--- Start of Extract to read ---

Testing a compiler that can’t even print stuff out

Daniel Janus’s blog

Testing a compiler that can’t even print stuff out

25 September 2021

I’m enjoying a week-long vacation. In addition to other vacationy things (a trip to Prague, yay!), I wanted to do some off-work programming Just For Fun™ and revisit one of my dormant pet projects, to see if I can make some progress.

I opted for Lithium, my toy x86 assembler and Lisp compiler that hasn’t seen new development since 2014. But before that, I had blogged about it and even talked about it at EuroClojure one time.

Over the week, I’ve re-read the paper that I’ve been loosely following while developing Lithium. In it, Abdulaziz Ghuloum advocates to have a testing infrastructure from day one, so that one can ensure that the compiler continues to work after each small modification. I’d cut corners on it before, but today, I’ve finally added one.

What’s the big deal? And why not earlier?

One of the original goals that I set myself for Lithium is that it have no runtime dependencies. Not even a C library; not even an OS. It produces raw x86 binaries targetting real mode – non-relocatable blobs of raw machine code. I’m running them in DOSBox, because it’s convenient, but the point is it’s not necessary.

(Some day, I’ll write a mission statement to explain why. But that’s a story for another day.)

And because the setup is so minimalistic, the setup suggested by Ghuloum becomes unfeasible. Ghuloum presupposes the existence of a host C compiler and linker; I have no such privilege. By itself, Lithium can barely output stuff to screen. There’s a write-char primitive that emits one character, but nothing more than that. And there’s as yet no library to add things to, because there’s no defn and not much of a global environment.

So what to do? I thought about the invariant in Ghuloum’s design, one that Lithium inherits as well:

Every expression is compiled to machine code that puts its value in the AX register.

If I could somehow obtain the values that the CPU registers have at the end of executing a Lithium-compiled program, then I could compare them to the expected value in a test. But how to grab those registers?

That turned out to be easier than expected. Instead of extending Lithium to support printing decimal or hexadecimal numbers, I just grabbed some pre-existing assembly code to affix to the program as an epilog. (It does depend on DOS’s interrupt 21h, but hey, it doesn’t hurt to have it for debugging/testing only.) Surprise: the snippet failed to compile, because Lithium’s assembler is woefully incomplete! But it was easy enough to extend it until it worked.

So this gave me a way to view the program’s results.

But there’s another problem: these results are printed within DOSBox. In the emulated DOS machine. I needed a way to transfer them back to the host. Can you guess how?

Yes, you’re right: the simplest thing (DOS redirection to a file, as in PROG.COM >REG.TXT) works. And you’ll laugh at me that it hasn’t occurred to me until now, when I’m writing up the commit that’s already out in the wild. Another proof that it pays to write documentation.

My original idea was… SCREEN CAPTURE!

I’ve scavenged Google for a DOS screen grabber that can produce text files and is not a TSR, found one, bundled it with Lithium, and wrote some duct-tape code that invokes the compiled program and the screen grabber in turn and then parses the output. With that, I can finally have tests that check whether (+ 3 4) is really 7.

And now let me go refactor it…

--- End of Extract to read ---
--- Start of Extracted information ---

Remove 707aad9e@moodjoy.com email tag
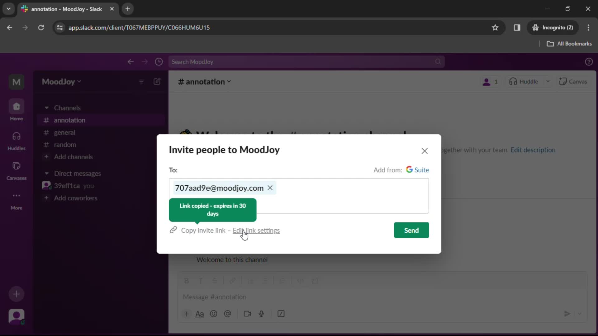270,188
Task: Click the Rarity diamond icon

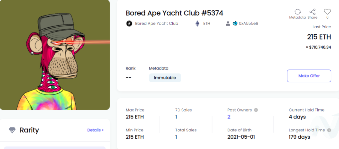Action: tap(12, 130)
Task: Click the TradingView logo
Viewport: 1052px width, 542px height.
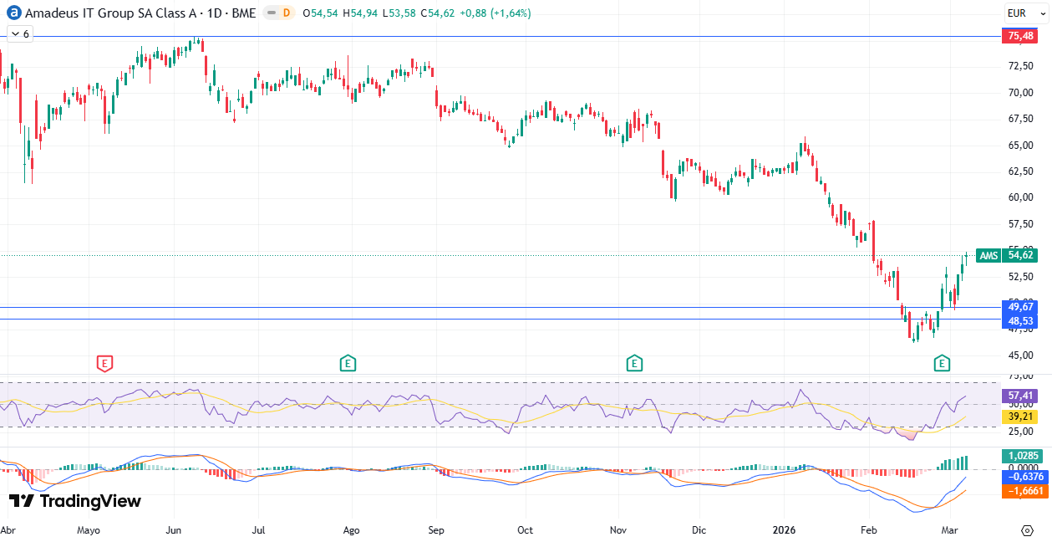Action: (75, 501)

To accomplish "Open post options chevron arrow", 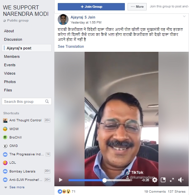I will pos(184,16).
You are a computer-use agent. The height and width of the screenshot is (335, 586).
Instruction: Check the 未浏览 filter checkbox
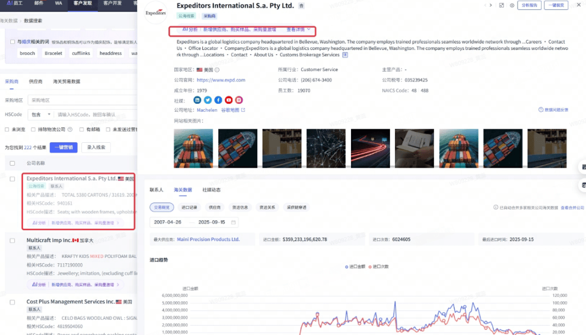click(x=7, y=130)
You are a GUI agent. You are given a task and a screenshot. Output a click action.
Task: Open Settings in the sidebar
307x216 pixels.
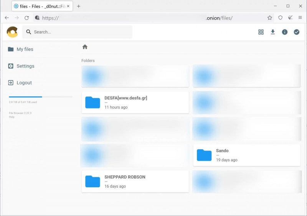tap(25, 66)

--- End of Extracted information ---

• Problem set:
**1.** From the blog post on testing the compiler, set down the passage between "I’m enjoying a" and "EuroClojure one time.", inclusive, word for word.
**2.** According to the blog post on testing the compiler, in which CPU register does the machine code compiled from every expression put its value?

• Answer set:
**1.**
I’m enjoying a week-long vacation. In addition to other vacationy things (a trip to Prague, yay!), I wanted to do some off-work programming Just For Fun™ and revisit one of my dormant pet projects, to see if I can make some progress.

I opted for Lithium, my toy x86 assembler and Lisp compiler that hasn’t seen new development since 2014. But before that, I had blogged about it and even talked about it at EuroClojure one time.

**2.** The AX register.